Multimodal Peer Review Simulation with Actionable To-Do Recommendations for Community-Aware Manuscript Revisions
This work addresses the need for better pre-submission manuscript revision tools for academic researchers, though it appears incremental as it builds on existing LLM and RAG techniques.
The authors tackled the problem of automated academic peer review systems being limited to text-only inputs and lacking actionable feedback by developing a multimodal, community-aware peer review simulation system that integrates textual and visual information through multimodal LLMs and retrieval-augmented generation.
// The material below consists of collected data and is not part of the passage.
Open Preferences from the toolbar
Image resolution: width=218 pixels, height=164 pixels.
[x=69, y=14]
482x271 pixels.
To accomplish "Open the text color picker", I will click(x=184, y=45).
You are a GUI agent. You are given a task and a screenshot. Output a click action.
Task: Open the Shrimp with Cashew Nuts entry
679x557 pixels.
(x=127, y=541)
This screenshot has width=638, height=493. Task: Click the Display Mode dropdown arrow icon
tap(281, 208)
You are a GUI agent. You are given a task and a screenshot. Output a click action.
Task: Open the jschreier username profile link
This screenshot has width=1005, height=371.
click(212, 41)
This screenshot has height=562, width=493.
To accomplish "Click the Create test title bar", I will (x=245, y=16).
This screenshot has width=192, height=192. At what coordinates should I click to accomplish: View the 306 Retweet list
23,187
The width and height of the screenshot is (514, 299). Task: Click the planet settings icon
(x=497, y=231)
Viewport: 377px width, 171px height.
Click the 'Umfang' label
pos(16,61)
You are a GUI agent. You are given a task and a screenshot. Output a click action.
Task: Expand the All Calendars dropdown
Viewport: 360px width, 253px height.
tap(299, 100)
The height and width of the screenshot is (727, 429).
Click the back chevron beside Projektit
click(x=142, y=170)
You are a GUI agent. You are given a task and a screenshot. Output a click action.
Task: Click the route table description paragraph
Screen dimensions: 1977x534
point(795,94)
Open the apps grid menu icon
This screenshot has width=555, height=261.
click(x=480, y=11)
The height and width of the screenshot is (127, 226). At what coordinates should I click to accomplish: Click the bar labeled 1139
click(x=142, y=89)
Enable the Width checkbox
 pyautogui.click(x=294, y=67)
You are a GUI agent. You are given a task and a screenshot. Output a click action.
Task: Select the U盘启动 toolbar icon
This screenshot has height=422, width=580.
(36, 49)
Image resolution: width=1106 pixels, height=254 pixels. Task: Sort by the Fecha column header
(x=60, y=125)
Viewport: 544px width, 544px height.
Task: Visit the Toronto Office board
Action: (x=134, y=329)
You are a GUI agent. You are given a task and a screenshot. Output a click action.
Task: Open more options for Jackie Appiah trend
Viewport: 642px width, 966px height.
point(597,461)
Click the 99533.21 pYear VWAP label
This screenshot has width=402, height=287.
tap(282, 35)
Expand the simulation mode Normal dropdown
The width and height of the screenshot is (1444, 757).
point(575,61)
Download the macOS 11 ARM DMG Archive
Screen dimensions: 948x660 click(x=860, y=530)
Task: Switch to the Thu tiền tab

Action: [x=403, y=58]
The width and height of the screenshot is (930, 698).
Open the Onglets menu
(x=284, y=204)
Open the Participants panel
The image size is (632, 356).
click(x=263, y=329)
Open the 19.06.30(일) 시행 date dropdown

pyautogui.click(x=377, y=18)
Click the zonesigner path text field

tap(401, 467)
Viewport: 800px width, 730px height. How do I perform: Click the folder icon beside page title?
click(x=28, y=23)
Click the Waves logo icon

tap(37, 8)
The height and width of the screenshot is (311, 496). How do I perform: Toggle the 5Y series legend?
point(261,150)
The system generated more comprehensive and useful reviews aligned with expert standards, surpassing ablated baselines.
While large language models (LLMs) offer promising capabilities for automating academic workflows, existing systems for academic peer review remain constrained by text-only inputs, limited contextual grounding, and a lack of actionable feedback. In this work, we present an interactive web-based system for multimodal, community-aware peer review simulation to enable effective manuscript revisions before paper submission. Our framework integrates textual and visual information through multimodal LLMs, enhances review quality via retrieval-augmented generation (RAG) grounded in web-scale OpenReview data, and converts generated reviews into actionable to-do lists using the proposed Action:Objective[\#] format, providing structured and traceable guidance. The system integrates seamlessly into existing academic writing platforms, providing interactive interfaces for real-time feedback and revision tracking. Experimental results highlight the effectiveness of the proposed system in generating more comprehensive and useful reviews aligned with expert standards, surpassing ablated baselines and advancing transparent, human-centered scholarly assistance.